Mais ou menos volume

                Uma das alternativas para otimizar a potência do motor é o aumento da capacidade volumétrica de um mesmo bloco. Ou seja, a litragem do propulsor é elevada para se obter maior desempenho. O que é comum no mercado. A linha Fire Evo da Fiat tem 1.0 e 1.4, enquanto a nova gama E.torQ tem variações 1.6 e 1.8, ambas com 16 válvulas. O bloco Família II 1.8 da GM que serviu ao Monza já foi 2.2 e 2.4, mas atualmente só resistiu o 2.0. “O aumento da cilindrada é uma opção de acordo com a quantidade de torque que precisa. Quanto maior cilindrada, maior o torque e maior o motor. Mas o aumento dessa litragem depende do projeto original”, explica João Irineu, da FPT.

                O aumento da litragem implica em uma série de mexidas no bloco. A mais comum é a modificação no curso do pistão, a distância que ele percorre para subir e descer, e nos cabeçotes. “O aumento gera principalmente mais torque a menores rotações para motores menores”, defende Roberto, da General Motors. O que não significa um processo mais simplificado. Segundo os engenheiros, a mudança da capacidade volumétrica implica em emissões mais pobres. “Cada cm³ que aumenta o motor encarece muito no tratamento dos gases gerados, o que pede alterações no sistema de catalisador, no sensor de oxigênio, entre outros”, ressalta Alfredo Guedes, da Honda.
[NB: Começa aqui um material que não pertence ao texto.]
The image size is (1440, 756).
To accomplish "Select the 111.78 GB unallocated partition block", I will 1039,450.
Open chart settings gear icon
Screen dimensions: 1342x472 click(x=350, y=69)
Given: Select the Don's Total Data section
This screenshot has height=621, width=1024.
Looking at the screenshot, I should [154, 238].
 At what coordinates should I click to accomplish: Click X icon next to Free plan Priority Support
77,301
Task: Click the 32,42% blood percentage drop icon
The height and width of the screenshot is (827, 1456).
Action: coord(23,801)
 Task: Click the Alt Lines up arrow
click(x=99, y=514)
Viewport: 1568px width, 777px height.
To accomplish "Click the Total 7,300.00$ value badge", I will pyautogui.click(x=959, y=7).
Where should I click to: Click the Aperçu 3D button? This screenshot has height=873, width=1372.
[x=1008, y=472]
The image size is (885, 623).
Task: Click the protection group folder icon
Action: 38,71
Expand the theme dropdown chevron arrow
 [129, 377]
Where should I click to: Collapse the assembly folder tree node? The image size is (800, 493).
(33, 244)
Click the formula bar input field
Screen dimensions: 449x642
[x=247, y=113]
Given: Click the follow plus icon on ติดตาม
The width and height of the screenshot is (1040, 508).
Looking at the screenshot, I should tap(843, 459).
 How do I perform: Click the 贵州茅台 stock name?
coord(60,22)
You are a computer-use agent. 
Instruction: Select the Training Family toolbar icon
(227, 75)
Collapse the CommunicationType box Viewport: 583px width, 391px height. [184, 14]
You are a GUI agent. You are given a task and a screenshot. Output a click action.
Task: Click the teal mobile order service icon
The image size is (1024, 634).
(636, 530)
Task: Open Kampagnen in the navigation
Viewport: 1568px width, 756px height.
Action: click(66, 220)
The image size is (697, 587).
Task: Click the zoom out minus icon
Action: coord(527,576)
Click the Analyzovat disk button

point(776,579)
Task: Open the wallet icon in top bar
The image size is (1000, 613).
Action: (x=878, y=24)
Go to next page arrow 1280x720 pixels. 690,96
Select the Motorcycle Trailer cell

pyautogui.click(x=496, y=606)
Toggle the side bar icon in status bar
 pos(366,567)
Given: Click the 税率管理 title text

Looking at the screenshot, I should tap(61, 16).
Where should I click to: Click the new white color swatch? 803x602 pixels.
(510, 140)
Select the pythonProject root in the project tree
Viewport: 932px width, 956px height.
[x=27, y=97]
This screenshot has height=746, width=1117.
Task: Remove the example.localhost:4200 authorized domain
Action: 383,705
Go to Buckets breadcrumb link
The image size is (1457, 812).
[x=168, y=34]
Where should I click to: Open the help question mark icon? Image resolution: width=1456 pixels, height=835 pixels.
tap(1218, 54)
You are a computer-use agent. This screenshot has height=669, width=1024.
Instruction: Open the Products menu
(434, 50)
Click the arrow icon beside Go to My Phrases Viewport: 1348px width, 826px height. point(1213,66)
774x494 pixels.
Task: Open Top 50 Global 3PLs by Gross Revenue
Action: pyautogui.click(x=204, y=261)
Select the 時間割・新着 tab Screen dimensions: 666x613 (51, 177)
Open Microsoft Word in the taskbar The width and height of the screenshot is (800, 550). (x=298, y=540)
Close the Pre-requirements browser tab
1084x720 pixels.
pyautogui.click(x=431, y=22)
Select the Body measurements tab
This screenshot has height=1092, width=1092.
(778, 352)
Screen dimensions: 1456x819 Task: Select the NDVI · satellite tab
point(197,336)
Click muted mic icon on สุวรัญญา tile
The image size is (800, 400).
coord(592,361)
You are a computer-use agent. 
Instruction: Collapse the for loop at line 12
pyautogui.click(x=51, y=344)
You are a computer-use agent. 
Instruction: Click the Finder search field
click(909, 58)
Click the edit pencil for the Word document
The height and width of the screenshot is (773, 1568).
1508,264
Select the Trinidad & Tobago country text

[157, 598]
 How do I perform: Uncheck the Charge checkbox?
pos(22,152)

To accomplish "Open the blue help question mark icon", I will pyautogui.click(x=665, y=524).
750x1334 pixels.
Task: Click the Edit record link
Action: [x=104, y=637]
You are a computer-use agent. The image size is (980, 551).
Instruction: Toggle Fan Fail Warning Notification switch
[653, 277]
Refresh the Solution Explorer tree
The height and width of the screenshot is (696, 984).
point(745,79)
                Neste panorama e com leis de emissões cada vez mais rígidas, a tendência é justamente o inverso. Ou seja, diminuição de litragens e introdução de turbocompressores e sistemas de injeção direta. É o chamado “downsizing”, já aplicado largamente na Europa. Em um motor menor, para oferecer a mesma potência de uma litragem superior seria preciso abrir mais as borboletas do conjunto. Só que com a borboleta toda aberta, a potência pode cair para metade do original. “É neste ponto onde entra a sobrealimentação, ou turbo, ao forçar mais ar para dentro do cilindro”, esclarece Clayton, da SAE Brasil.